When we are moved by a complex community problem (whether it be poverty, global warming, community safety; or another local need or deficiency) we are tempted to try to quickly provide a programmatic fix; to design services to fill the gaps and fix the problems.
The result of our eagerness, however, can be a community that feels dis-empowered and dependent. We have all seen the results to a community in which people have become passive recipients of expensive services rather than active agents in their own and their families’ lives.
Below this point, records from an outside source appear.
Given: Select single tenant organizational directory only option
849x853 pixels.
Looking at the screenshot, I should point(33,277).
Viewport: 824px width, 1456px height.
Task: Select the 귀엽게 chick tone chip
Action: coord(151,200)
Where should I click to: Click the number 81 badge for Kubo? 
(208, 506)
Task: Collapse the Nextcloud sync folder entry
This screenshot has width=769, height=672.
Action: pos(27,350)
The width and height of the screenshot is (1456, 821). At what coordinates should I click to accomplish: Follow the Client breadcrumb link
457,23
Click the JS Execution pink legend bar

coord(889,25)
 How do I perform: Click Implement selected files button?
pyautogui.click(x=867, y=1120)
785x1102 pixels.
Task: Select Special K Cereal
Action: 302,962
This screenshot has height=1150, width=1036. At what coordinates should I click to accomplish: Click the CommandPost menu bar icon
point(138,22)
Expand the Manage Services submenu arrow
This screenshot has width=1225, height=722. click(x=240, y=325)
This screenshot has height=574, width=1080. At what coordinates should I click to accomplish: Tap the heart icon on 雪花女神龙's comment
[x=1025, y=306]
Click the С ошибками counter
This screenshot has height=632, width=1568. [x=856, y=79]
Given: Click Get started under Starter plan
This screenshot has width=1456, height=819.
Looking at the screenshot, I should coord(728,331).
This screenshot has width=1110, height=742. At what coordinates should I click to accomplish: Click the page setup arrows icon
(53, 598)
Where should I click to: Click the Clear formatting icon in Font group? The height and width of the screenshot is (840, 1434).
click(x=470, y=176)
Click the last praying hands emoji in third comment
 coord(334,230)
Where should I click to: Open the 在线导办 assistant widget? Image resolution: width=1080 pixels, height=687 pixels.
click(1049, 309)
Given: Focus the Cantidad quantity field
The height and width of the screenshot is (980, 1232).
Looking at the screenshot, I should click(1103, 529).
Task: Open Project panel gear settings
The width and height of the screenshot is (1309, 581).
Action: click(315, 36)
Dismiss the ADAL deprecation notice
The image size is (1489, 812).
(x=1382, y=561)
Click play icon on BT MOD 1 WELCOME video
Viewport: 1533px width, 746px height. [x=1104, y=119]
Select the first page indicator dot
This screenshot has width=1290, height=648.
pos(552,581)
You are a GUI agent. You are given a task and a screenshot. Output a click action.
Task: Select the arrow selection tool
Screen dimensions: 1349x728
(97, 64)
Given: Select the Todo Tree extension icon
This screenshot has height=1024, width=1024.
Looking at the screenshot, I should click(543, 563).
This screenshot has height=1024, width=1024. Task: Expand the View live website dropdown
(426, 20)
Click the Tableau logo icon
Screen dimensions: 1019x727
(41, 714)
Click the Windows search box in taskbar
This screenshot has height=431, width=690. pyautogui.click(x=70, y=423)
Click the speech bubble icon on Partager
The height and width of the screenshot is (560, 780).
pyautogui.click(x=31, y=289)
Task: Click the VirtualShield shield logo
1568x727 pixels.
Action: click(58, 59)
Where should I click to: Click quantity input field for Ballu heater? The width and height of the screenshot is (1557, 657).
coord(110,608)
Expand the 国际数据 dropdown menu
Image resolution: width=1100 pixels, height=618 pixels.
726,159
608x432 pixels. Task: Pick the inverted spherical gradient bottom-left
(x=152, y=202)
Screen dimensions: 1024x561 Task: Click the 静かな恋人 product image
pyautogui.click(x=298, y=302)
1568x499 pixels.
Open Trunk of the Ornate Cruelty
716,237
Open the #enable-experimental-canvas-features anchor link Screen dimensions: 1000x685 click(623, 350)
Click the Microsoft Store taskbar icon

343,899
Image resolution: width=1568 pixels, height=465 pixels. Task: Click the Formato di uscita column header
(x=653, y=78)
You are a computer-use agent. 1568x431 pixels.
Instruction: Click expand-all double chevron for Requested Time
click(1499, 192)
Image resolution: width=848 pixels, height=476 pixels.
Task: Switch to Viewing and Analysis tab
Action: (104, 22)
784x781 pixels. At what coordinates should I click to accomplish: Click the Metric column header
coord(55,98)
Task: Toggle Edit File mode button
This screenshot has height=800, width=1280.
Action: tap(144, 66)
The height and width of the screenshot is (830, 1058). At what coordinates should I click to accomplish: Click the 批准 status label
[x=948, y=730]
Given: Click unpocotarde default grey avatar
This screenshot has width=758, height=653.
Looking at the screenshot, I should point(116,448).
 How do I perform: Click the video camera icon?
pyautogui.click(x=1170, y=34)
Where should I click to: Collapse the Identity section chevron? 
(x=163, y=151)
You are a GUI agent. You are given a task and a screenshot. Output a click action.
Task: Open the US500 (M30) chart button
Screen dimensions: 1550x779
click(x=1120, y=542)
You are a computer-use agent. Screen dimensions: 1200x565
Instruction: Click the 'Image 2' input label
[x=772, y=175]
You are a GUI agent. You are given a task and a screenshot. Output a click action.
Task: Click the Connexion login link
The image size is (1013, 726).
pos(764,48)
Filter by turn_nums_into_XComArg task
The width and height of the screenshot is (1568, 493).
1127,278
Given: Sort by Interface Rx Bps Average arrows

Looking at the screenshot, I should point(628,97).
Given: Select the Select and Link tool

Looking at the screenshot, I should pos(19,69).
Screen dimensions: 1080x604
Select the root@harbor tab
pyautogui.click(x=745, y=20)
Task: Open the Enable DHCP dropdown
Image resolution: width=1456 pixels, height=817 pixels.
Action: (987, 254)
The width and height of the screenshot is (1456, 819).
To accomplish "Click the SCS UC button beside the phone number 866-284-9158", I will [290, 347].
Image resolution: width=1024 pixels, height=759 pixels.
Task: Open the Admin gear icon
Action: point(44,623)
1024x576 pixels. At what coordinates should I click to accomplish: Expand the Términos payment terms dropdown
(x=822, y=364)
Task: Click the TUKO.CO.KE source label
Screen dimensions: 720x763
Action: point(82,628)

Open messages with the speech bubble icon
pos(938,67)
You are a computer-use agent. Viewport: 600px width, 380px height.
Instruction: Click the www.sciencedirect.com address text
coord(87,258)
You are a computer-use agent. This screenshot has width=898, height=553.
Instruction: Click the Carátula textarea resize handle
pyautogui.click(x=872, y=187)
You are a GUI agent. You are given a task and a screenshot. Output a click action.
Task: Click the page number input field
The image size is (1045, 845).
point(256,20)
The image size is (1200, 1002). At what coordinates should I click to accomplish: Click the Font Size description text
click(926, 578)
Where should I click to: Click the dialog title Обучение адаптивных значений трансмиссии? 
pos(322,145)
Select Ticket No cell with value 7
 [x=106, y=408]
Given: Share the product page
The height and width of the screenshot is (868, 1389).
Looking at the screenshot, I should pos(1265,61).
Services are important and necessary to meet some community needs. An asset based approach to community development (ABCD), however, helps us to distinguish between those needs that can best be met by family, friends, and a well connected community/neighbourhood; those needs best met through co-operation (and collaboration!) between services and communities; and those that can only be delivered through services. ABCD supports each of these groups to best perform its role in a community that is flourishing.
We will be taking a “deep-dive” into how we can use an strengths based approach in responding to complex issues (using Domestic Violence as an example) in our January Faith in Action workshop with the inspiring Dr Richard Harmer as our host again.
More details on the website
In the meantime, if this interests you, I would like to suggest checking out the following short resource: A Glass Half Full: how an asset approach can improve community health and well-being. (30pg PDF)
While coming for a community health perspective in the UK; the authors of this report have a lot to contribute to our more general approaches to community work here in Australia (or anywhere).
The success stories of this little resource teach us:
- We can be inspired by what is already working in our community (even if it is only something small) and generate more of it (like I talked about in my earlier blog post on bright spots).
- We must cherish all people! When we see all people as valuable contributors we recognise that as soon as people are talking to each other they are working on the solutions. Suddenly it’s not all up to me!
- A strength based approach will actively build capacity, safety and confidence among communities.
- Participatory tools create shared ambitions, empower local communities and build ownership of improvement and regeneration processes.
- By building pride in achievements and a realisation of what they have to contribute, communities create confidence in their ability to be producers not recipients of development.